# [Problem details]
Reproduce only the lines starting at the one containing "The width and height of the screenshot is (797, 560)." and ending at the last line of the material, renaming "Period" to "Date Range" and leaving everything else unchanged.

* start Source material *

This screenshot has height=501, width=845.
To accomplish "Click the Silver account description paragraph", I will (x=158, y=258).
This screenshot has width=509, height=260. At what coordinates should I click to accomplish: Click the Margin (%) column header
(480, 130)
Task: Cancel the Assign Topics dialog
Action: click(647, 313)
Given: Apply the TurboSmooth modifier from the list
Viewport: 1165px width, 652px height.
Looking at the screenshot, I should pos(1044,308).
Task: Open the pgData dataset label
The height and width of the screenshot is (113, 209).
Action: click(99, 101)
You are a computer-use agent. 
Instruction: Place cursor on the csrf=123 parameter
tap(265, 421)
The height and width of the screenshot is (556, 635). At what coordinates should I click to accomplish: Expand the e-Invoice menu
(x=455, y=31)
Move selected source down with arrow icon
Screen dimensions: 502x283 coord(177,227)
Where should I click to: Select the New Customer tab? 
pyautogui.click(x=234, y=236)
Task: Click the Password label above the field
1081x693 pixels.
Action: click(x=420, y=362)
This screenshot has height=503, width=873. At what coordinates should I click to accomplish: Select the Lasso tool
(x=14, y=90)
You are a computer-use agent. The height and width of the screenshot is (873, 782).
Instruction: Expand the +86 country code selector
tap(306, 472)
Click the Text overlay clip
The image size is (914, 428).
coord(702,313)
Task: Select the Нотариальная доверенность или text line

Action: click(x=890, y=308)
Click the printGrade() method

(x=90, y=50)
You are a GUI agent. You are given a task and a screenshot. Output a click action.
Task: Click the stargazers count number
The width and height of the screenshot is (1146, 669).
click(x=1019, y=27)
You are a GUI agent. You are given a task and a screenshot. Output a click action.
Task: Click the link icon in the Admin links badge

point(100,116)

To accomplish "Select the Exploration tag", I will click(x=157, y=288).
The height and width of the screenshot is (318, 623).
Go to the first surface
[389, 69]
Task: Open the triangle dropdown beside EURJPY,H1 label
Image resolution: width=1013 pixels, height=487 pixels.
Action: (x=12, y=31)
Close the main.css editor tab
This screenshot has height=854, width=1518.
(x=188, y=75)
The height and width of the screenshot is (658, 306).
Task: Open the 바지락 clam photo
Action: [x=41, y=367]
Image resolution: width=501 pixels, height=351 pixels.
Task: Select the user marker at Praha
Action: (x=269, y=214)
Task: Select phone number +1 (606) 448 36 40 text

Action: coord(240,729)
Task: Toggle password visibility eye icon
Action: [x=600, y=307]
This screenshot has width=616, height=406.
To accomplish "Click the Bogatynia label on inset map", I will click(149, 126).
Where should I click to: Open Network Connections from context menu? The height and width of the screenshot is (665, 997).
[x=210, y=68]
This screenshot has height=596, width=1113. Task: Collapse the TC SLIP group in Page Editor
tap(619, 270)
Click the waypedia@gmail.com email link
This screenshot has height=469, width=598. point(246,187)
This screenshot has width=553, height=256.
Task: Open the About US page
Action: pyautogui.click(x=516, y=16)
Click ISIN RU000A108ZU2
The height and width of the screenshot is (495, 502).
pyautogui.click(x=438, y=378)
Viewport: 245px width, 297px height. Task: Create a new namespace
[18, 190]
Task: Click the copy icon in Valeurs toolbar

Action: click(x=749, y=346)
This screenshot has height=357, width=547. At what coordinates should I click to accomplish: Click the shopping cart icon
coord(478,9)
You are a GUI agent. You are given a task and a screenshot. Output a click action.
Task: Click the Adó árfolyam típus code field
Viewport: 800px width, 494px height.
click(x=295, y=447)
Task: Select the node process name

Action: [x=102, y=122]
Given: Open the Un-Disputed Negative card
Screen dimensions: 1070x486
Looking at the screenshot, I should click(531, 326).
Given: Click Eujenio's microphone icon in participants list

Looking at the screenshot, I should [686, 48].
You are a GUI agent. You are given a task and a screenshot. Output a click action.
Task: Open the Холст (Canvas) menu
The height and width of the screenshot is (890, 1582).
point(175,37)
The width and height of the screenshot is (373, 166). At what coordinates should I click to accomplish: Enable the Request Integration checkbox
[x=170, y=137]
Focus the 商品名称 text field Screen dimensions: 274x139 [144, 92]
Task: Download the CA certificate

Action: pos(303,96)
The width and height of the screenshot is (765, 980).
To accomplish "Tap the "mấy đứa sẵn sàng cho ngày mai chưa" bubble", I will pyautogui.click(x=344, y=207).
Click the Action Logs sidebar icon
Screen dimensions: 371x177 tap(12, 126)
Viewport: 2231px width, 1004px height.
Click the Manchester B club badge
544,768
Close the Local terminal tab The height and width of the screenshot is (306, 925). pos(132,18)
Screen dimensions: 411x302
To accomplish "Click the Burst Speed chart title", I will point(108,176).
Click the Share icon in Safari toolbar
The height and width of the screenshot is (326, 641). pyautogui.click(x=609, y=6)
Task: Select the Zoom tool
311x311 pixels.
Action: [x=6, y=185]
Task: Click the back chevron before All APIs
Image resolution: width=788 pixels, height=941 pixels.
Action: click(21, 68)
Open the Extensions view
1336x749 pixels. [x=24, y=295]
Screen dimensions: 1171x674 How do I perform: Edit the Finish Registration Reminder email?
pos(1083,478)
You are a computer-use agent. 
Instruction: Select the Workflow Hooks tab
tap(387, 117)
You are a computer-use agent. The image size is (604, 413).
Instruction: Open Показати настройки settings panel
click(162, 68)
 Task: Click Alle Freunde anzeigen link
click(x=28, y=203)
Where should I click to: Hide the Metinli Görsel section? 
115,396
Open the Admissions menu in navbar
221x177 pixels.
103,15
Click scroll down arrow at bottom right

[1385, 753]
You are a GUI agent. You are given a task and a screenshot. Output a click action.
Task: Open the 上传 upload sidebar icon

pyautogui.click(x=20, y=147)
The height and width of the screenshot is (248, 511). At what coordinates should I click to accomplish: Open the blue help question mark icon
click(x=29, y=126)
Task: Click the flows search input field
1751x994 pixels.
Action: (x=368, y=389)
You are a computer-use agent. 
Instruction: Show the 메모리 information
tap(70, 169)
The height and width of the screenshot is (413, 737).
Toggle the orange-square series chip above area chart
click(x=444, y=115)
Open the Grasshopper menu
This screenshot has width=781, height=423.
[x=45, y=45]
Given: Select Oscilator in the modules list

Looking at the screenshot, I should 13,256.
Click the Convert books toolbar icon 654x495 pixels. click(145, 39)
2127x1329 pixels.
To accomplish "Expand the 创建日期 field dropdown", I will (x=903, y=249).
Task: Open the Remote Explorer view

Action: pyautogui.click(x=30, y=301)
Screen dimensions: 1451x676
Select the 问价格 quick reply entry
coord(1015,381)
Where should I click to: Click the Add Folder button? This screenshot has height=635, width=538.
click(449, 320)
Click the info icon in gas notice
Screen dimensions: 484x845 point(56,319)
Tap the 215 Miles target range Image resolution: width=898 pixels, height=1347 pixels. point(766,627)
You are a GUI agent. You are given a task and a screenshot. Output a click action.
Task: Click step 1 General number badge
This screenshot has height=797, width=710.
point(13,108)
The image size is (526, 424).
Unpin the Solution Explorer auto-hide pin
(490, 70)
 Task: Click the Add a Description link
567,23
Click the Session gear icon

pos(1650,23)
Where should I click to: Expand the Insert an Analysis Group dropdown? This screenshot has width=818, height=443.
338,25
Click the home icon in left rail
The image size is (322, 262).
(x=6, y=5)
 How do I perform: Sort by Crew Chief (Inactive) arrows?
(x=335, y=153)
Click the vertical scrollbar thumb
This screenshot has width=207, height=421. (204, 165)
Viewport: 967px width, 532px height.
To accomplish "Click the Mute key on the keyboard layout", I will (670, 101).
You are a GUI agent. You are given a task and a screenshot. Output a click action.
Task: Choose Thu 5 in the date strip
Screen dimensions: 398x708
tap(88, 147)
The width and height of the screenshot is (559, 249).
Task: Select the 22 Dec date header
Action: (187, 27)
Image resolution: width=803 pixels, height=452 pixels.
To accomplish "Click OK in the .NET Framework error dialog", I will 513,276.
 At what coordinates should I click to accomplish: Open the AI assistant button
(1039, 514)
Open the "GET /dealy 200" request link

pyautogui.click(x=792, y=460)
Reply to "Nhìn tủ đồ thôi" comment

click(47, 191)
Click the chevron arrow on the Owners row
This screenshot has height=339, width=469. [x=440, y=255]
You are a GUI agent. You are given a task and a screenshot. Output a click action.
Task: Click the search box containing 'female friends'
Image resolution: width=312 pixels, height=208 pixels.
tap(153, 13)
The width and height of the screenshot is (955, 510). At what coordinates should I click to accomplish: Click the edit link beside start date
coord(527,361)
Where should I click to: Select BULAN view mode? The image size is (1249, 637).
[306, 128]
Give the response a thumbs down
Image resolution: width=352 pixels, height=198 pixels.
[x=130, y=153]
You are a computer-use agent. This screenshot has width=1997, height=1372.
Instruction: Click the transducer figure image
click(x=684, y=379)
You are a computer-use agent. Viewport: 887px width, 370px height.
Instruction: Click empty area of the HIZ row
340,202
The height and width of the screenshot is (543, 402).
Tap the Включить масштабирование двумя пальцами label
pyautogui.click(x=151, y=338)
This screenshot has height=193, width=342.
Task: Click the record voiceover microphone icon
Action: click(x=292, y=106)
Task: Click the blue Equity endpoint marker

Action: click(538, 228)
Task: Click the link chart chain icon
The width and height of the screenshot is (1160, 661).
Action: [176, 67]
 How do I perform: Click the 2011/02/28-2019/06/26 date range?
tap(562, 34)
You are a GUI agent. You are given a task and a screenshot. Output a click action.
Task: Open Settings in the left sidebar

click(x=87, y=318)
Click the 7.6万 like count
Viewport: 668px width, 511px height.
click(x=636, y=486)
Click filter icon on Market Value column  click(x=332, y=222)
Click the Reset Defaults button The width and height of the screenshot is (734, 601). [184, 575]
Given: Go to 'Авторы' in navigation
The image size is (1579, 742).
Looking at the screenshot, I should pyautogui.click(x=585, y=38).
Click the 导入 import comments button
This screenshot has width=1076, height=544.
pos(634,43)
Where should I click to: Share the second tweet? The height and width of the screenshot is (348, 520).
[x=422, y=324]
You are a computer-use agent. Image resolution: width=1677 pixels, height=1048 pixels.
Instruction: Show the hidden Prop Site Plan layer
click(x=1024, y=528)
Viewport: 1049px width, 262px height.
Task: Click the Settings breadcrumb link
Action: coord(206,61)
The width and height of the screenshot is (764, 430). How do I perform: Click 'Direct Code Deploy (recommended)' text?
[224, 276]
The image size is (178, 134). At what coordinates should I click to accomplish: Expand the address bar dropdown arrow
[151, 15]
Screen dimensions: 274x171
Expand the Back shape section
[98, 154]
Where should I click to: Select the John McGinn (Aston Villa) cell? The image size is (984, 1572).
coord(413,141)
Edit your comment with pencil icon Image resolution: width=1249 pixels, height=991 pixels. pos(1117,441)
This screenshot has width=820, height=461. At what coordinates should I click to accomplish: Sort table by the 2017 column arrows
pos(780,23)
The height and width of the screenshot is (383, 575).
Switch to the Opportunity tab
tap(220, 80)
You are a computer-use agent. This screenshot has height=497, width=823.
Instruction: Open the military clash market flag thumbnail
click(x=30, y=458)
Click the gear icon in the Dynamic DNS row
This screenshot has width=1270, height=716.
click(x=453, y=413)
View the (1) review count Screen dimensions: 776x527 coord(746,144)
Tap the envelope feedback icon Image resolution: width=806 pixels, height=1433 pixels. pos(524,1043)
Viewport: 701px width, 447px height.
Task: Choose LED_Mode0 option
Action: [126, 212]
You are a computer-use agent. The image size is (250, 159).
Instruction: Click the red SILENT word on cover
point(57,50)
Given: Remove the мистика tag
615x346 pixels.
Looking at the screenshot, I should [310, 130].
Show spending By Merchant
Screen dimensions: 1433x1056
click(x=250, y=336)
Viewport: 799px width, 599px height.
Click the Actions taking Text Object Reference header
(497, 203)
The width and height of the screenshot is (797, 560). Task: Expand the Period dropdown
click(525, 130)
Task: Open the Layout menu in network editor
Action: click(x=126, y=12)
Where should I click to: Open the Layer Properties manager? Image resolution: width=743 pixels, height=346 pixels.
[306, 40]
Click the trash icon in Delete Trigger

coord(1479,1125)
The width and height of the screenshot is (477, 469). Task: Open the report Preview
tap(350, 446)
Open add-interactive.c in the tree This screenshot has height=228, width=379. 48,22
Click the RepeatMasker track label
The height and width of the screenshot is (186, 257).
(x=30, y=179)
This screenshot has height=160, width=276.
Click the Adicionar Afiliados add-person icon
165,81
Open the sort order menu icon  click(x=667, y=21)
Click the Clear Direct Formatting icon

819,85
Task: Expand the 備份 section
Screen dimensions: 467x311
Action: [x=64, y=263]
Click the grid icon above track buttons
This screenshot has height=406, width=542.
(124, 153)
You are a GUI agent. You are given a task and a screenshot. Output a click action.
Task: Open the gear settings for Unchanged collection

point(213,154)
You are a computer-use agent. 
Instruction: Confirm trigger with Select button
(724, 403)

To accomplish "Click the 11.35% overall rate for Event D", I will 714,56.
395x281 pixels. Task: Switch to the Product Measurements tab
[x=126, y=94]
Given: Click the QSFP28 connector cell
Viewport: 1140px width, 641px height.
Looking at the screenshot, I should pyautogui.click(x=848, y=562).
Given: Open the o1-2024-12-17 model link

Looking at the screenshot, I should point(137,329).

* end Source material *

# [Response to the exercise]
The width and height of the screenshot is (797, 560). Task: Expand the Date Range dropdown
click(525, 130)
Task: Open the Layout menu in network editor
Action: click(x=126, y=12)
Where should I click to: Open the Layer Properties manager? Image resolution: width=743 pixels, height=346 pixels.
[306, 40]
Click the trash icon in Delete Trigger

coord(1479,1125)
The width and height of the screenshot is (477, 469). Task: Open the report Preview
tap(350, 446)
Open add-interactive.c in the tree This screenshot has height=228, width=379. 48,22
Click the RepeatMasker track label
The height and width of the screenshot is (186, 257).
(x=30, y=179)
This screenshot has height=160, width=276.
Click the Adicionar Afiliados add-person icon
165,81
Open the sort order menu icon  click(x=667, y=21)
Click the Clear Direct Formatting icon

819,85
Task: Expand the 備份 section
Screen dimensions: 467x311
Action: [x=64, y=263]
Click the grid icon above track buttons
This screenshot has height=406, width=542.
(124, 153)
You are a GUI agent. You are given a task and a screenshot. Output a click action.
Task: Open the gear settings for Unchanged collection

point(213,154)
You are a computer-use agent. 
Instruction: Confirm trigger with Select button
(724, 403)

To accomplish "Click the 11.35% overall rate for Event D", I will 714,56.
395x281 pixels. Task: Switch to the Product Measurements tab
[x=126, y=94]
Given: Click the QSFP28 connector cell
Viewport: 1140px width, 641px height.
Looking at the screenshot, I should pyautogui.click(x=848, y=562).
Given: Open the o1-2024-12-17 model link

Looking at the screenshot, I should point(137,329).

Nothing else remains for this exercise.